4. Law was also there to fight on behalf of the refugees. Because soon, many may find themselves in an even more dire situation.

Philippe Huguen/AFP/Getty Images.

The living conditions at Calais are hard for any family to endure, to say the least. Unfit, to say the most. One recent study found inhabitants were living in rat-infested homes and tents, that the water was contaminated with feces and was unsafe for drinking, and many refugees were burdened with a range of untreated medical conditions — from PTSD to tuberculosis.

Photo by Denis Charlet/AFP/Getty Images.

The study found Calais was "far below any minimum standards for refugee camps.”

To make matters worse, local officials have plans to demolish a huge portion of the camp.
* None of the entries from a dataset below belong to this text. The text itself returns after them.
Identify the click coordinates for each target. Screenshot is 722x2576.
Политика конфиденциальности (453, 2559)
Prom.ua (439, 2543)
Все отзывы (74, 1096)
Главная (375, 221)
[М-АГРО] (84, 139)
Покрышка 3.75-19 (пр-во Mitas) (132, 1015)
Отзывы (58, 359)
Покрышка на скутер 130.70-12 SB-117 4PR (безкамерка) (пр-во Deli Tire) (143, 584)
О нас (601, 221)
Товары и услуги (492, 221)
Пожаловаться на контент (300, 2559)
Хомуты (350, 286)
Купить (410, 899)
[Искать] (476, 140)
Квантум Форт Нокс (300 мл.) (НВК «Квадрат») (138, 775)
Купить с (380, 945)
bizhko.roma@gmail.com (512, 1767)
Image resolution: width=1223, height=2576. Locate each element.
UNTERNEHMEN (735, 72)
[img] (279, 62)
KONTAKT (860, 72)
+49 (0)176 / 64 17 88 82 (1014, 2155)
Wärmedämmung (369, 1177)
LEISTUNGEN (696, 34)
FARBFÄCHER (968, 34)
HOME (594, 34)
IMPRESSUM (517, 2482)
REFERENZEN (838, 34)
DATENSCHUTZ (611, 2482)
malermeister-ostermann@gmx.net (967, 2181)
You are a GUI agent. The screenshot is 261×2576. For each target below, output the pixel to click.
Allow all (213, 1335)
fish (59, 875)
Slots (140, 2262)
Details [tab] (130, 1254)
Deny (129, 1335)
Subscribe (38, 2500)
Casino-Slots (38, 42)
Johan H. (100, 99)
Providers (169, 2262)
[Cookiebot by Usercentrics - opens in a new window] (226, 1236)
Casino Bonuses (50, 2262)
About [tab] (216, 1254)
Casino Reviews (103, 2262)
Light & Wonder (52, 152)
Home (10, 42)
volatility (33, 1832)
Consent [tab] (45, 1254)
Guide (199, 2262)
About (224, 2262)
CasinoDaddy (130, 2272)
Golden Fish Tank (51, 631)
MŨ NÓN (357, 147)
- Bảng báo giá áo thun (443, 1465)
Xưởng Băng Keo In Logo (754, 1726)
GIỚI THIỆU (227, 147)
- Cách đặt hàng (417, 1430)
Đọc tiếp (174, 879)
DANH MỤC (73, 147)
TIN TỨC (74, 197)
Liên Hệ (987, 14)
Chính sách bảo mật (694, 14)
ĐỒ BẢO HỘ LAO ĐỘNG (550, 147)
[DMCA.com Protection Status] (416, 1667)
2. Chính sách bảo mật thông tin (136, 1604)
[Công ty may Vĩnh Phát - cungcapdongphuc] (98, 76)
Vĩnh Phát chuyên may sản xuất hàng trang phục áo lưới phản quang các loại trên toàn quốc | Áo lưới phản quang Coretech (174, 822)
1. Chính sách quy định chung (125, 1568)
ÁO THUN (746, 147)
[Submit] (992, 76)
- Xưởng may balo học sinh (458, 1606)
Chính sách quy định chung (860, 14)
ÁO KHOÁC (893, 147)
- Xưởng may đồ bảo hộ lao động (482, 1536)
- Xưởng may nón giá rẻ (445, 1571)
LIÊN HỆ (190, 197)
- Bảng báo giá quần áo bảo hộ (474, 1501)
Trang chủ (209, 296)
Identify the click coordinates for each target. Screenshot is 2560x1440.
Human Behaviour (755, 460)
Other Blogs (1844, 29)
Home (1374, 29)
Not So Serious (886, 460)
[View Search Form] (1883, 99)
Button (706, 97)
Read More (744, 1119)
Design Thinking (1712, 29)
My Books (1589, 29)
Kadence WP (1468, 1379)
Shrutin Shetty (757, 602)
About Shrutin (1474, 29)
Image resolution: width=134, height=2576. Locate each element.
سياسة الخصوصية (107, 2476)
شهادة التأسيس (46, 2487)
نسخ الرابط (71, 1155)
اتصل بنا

They're aiming to reduce the population there by 1,000, but activists — who are hoping a court hearing on Feb. 23 will halt demolition plans — say the move will harm many more.

Despite officials claiming everyone who's forced to leave will have a suitable place to go, grassroots groups in Calais say the hundreds of orphans at the camp have not been given adequate alternatives.

5. As part of his visit, Law toured the camp and spoke to the press about how the plans to demolish parts of the "Jungle" will harm children especially.

Philippe Huguen/AFP/Getty Images.

"It just seemed to me that the pressing issue is the kids who are unaccompanied and living in awful conditions," Law said in a video by The Guardian. "It seems that their plight needed to be highlighted."

He went on to explain that the demolition will take out "key communal centers," like a women and children's center, a youth center, mosques, and a clinic.

6. Law isn't the only public figure hoping to stop officials from demolishing the camp.

He's one of 145 people of influence — including Idris Elba, Helena Bonham Carter, Richard Branson, Benedict Cumberbatch, and Stephen Fry — who've signed an open letter from the group Help Refugees addressed to U.K. Prime Minister David Cameron to up efforts helping the inhabitants, particularly children, in Calais.

Philippe Huguen/AFP/Getty Images.

The U.K. government is feeling the heat from activists to take action because many of the migrants and refugees staying in Calais, which is near the English Channel, came in hopes of making it into Britain, where many have family members.

“This is a humanitarian crisis that needs to be acknowledged as such," the letter reads. "And it is imperative that we do everything we can to help these innocent and highly vulnerable refugees, especially the minors, as swiftly as is humanly possible.”

7. The problem in Calais is part of a much larger global crisis.

Philippe Huguen/AFP/Getty Images.

In case you haven't tuned in to the news recently, the entire world has been grappling in recent years with how to handle the massive influx of refugees out of war-torn regions of the Middle East and Africa. In the U.S., the debate over if we should accept refugees (and, if so, how many) has been a point of contention throughout the presidential campaign, with candidates' views ranging dramatically — from significantly upping the number of refugees the country lets in to banning all Muslims from even entering the country.

After learning about the brutal conditions these families and children are living in, the former is certainly more humane and reasonable than leaving them all out in the cold.